#### [PASSAGE TO READ]
# Bad day on the bike today



## Climbing_Clyde (Jun 16, 2007)

Wow! 
I can not remember the last time I suffered on a bike as much as I did today. 
I did a 60 mile ride in my usual area (watchung liberty corner, far hills, bedminster).
I always stop at the 1/2 way mark and by then I was already feeling it. 

I refueled with my usual water and gatorade, ate some, all the usual things but I just suffered all the way home. I had plenty of water, gel packs but the heat today just drained me. 

I felt better when I got home and saw it was 91 in the shade. 
4 hours in that was rough, guess I'll have to do it again tomorrow. 
:cryin:


----------



## jmoryl (Sep 5, 2004)

#### [SET OF TASKS]
1. Return the part of the cycling forum post that opens with the words containing "# Bad day on" and closes with "in the shade.".
2. In the cycling forum post, what temperature did the rider see on getting home?
3. Name every place the cycling forum post gives as part of the rider's usual riding area.
The data after this point is unrelated to the cycling forum post.

#### [PROVIDED DATA]
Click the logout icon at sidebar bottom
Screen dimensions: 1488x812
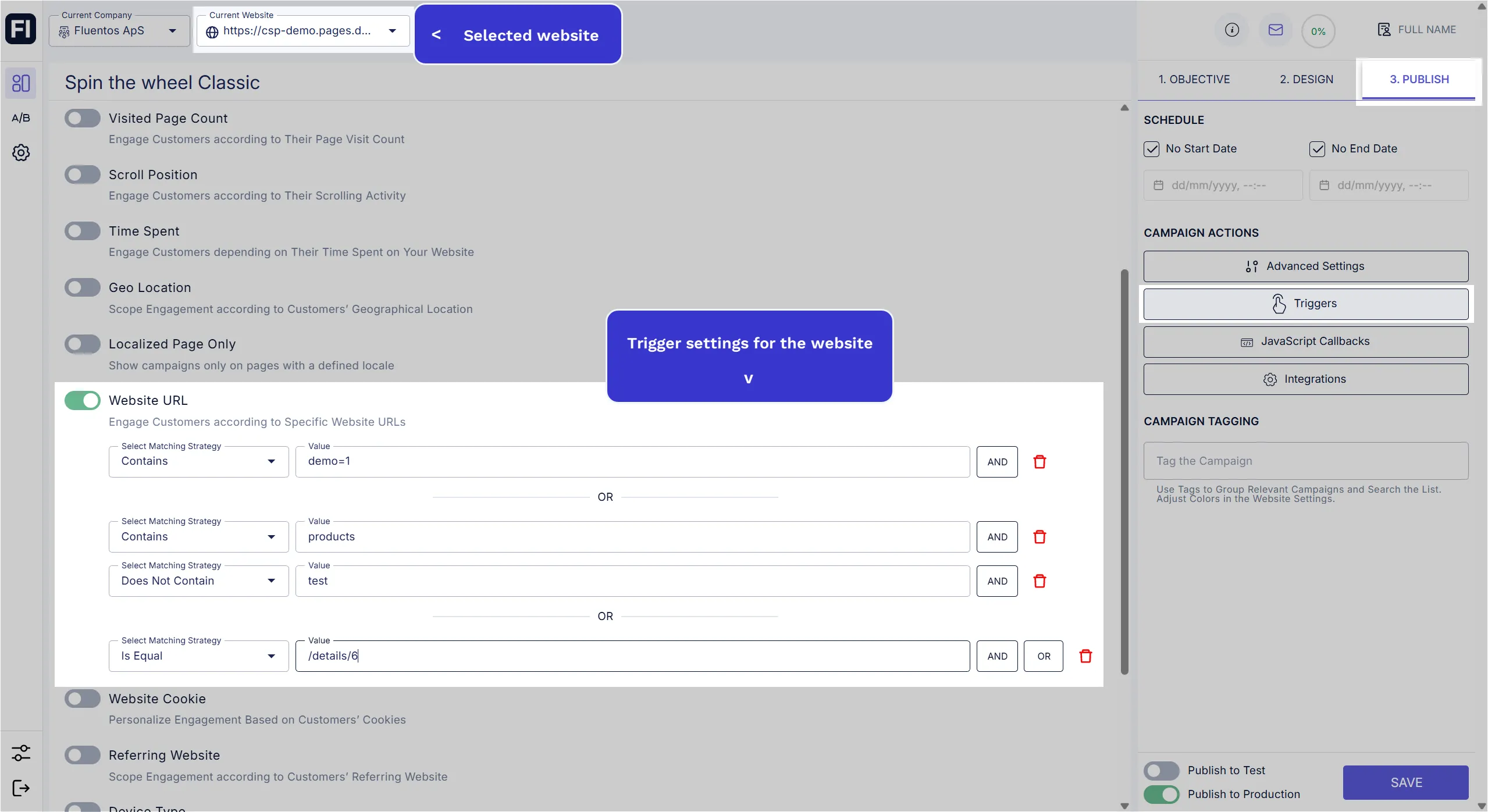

#### [TASK-BY-TASK ANSWERS]
1.
# Bad day on the bike today



## Climbing_Clyde (Jun 16, 2007)

Wow! 
I can not remember the last time I suffered on a bike as much as I did today. 
I did a 60 mile ride in my usual area (watchung liberty corner, far hills, bedminster).
I always stop at the 1/2 way mark and by then I was already feeling it. 

I refueled with my usual water and gatorade, ate some, all the usual things but I just suffered all the way home. I had plenty of water, gel packs but the heat today just drained me. 

I felt better when I got home and saw it was 91 in the shade.

2. 91 in the shade

3. watchung, liberty corner, far hills, bedminster